Oswald Vineyard Jelly now available

People often ask if we make jelly since we have so many grapes. We have for personal use in the past, but now, Oswald Vineyard Jelly is available in our tasting room!

A jar of Oswald Vineyard Jelly show close up

Farm to table products

As many of you know, we butcher our own grass fed cows. While we do not sell the meat, we enjoy it personally – both the taste and quality of meat.

In our tasting room, we do offer to visitors fresh farm raised eggs and homemade baked goods like Cinnamon Rolls and Whole Wheat Bread. The majority of these are sold to RV’ers that are staying at our farm and preorder them.

What Makes Oswald Vineyard Jelly so Good?

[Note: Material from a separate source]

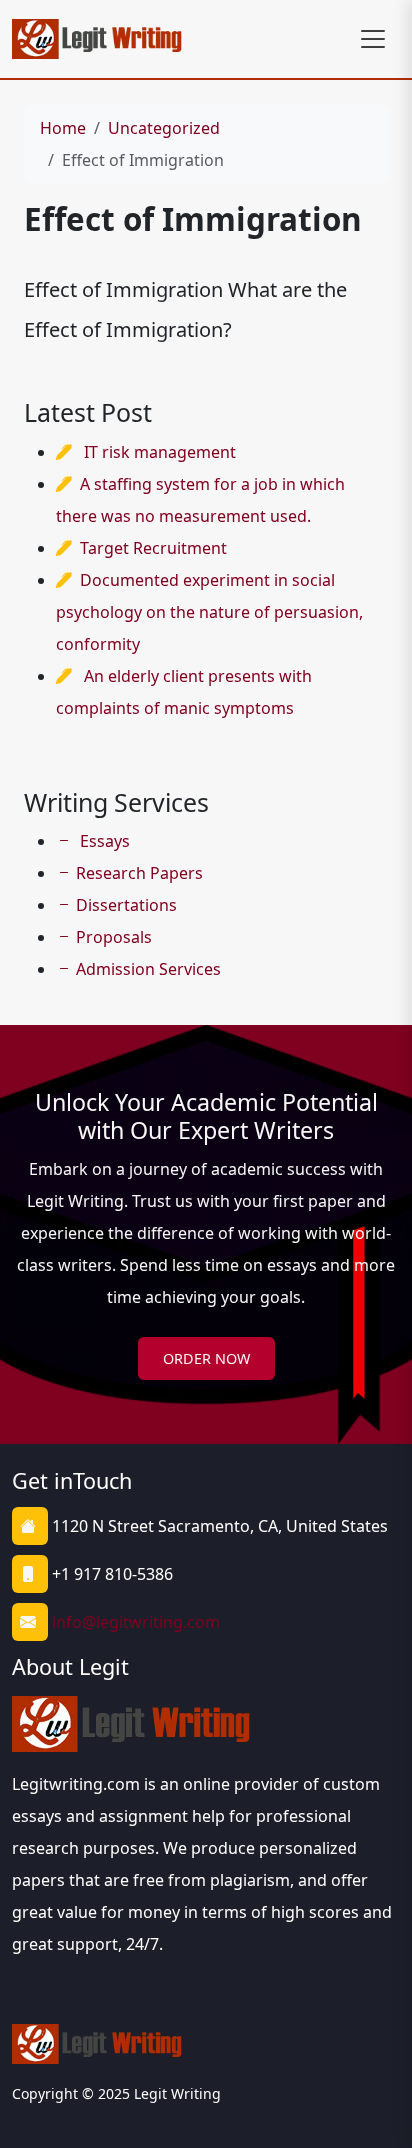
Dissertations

Vine ripened grapes makes Oswald Vineyard Jelly so delicious! Think about a home grown, vine-ripened, fresh picked, garden tomato and the full flavor that it has. That, versus a store bought, green house grown tomato. There is just no comparison.

Montepulciano Grapes hanging on the vine.

The same is true with grapes. Vine ripened grapes are able to develop flavors that only come from hanging on the vines in bright sunshine.

An example is our Roussanne grapes. If allowed to ripen and fully develop the flavor, their flavor goes through stages of banana, citrus and pineapple.

Harvested Roussanne grapes in a grape bin

Minimal ingredients in the jelly also allow you to taste the flavor of the grapes. Our jelly is made with grape juice, sugar and pectin.

Oswald vineyard Jelly Flavors available

Oswald Vineyard Jelly comes in Moscato Giallo, Roussanne, Petit Verdot, Aglianico and Montepulciano. Each flavor is available in a half pint jar and is perfect for you to enjoy or to give as gifts.

Process of Jelly making

Dina-Marie making Oswald Vineyard Jelly

Dina-Marie began in the fall after the harvest of each grape varietal. As we pressed the grapes to make our wine, she was able to get gallons of the juice.

Getting the grape juice out of the press was much easier than crushing the grapes by hand. Plus, a lot less work

Allowing the grape juice to sit a day or so, she then heated it, adding pectin and sugar. Once cooked for the appropriate amount of time, the jelly was poured up into sterile jars and allowed to cool.

Our kitchen was definitely well used during the jelly making process! And, our kitchen table served as the storage area until labels were made!

Jars of Oswald Vineyard Jelly stacked on the kitchen table

Having a large family means that half pint jars are just not large enough. So, Dina-Marie also made plenty of each variety in quart jars for family use!